The vine that had stroked her face cut off her nervous babbling as it lightly ran down her body, sliding over her breasts and then down further. Even through her clothes, Robin was surprised by the way that feathery touch felt. Deep within herself, Robin could feel something responding to the energy she felt stirring in the grove and she instinctively knew her wiccan blood was beginning to emerge for the first time in her life.

Now that she was not in danger of hurting herself, the vines slowly pulled Robin's arms back as more came up and started to pull off her coat. It took all of her self-control not to start struggling again but she bit her lip and let the vines extract her from her coat, exchanging grips on her arms to keep her in their clutches.

They undid her belt next, working with surprising dexterity without any fingers as they slowly tugged her dress down her hips.

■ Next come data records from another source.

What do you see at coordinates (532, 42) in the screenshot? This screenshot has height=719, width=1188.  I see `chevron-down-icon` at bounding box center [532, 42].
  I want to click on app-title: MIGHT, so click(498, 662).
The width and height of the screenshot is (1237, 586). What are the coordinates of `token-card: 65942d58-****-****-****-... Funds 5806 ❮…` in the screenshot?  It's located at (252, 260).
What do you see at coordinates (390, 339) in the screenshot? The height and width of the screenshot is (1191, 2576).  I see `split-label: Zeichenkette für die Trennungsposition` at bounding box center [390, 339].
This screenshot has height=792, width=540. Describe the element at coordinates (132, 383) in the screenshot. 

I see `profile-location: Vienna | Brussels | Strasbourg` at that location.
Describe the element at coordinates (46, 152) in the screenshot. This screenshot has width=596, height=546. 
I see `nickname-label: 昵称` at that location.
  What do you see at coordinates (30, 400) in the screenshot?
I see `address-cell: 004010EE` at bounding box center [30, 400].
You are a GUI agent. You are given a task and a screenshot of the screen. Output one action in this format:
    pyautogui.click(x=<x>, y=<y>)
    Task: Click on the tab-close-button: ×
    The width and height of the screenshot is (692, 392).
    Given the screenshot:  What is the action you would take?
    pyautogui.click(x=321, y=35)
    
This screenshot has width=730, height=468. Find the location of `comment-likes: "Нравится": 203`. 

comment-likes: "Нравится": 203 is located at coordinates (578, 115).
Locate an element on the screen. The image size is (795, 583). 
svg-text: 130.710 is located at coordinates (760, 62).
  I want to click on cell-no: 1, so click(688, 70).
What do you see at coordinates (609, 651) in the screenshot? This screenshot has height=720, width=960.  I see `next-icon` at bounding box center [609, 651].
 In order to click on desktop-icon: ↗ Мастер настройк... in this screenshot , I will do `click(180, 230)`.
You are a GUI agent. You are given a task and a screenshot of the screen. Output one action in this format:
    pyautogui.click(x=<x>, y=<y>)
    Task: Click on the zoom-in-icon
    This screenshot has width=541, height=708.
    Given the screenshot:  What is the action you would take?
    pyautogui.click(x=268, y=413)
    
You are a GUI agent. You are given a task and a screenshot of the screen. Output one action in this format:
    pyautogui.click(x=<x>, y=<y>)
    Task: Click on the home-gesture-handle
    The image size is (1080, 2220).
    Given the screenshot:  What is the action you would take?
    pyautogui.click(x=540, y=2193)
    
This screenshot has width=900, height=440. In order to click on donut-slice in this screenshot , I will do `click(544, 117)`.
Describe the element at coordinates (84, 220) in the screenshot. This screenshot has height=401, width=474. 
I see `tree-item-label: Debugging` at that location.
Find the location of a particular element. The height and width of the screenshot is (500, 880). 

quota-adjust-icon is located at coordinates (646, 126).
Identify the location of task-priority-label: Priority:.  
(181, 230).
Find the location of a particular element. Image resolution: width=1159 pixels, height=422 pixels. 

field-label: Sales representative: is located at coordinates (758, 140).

"Ohhh," Robin stammered and shivered, standing there only in her sweater and her pantyhose and underwear now. The vines began sliding gently up and down the outsides of her trembling legs, sending a different sort of shiver up Robin's spine.

The rose which she had dropped in her struggles lay at Robin's feet and one of the vines reached out to touch it. The flower instantly began to sprout and grow, joining with the other green vines from the Hugh-shrub as the dark red budding blossoms appeared at the end of several of the new thorn-covered vines.

One of the buds came up to Robin's face, slowly brushing the ends of its silky petals over her parted lips. Robin quivered at the soft touch which seemed much like a kiss while the bud's sweet fragrance filled her head with an intoxicating dizziness. She breathed in deeply, the nipples on her breasts turning hard and aroused under her sweater as a irresistible warmth began to grow between her legs.

Other rose-vines rose up and caught their thorns on Robin's sweater and her pantyhose. They slowly pulled down, tearing her clothing and stockings away with a slow ripping that did not so much as scratch an inch of her skin.

"Hey, you're going to pay for those!" Robin complained as the thorns tore away her clothes but the vines ignored her and ripped right through the front clasp of her bra. Her breasts popped free into the night air, making her very conscious of their fullness and state of arousal. Then two of the budding rose blossoms came up and lightly ran themselves over her pointed nipples, playfully teasing her pointed tips.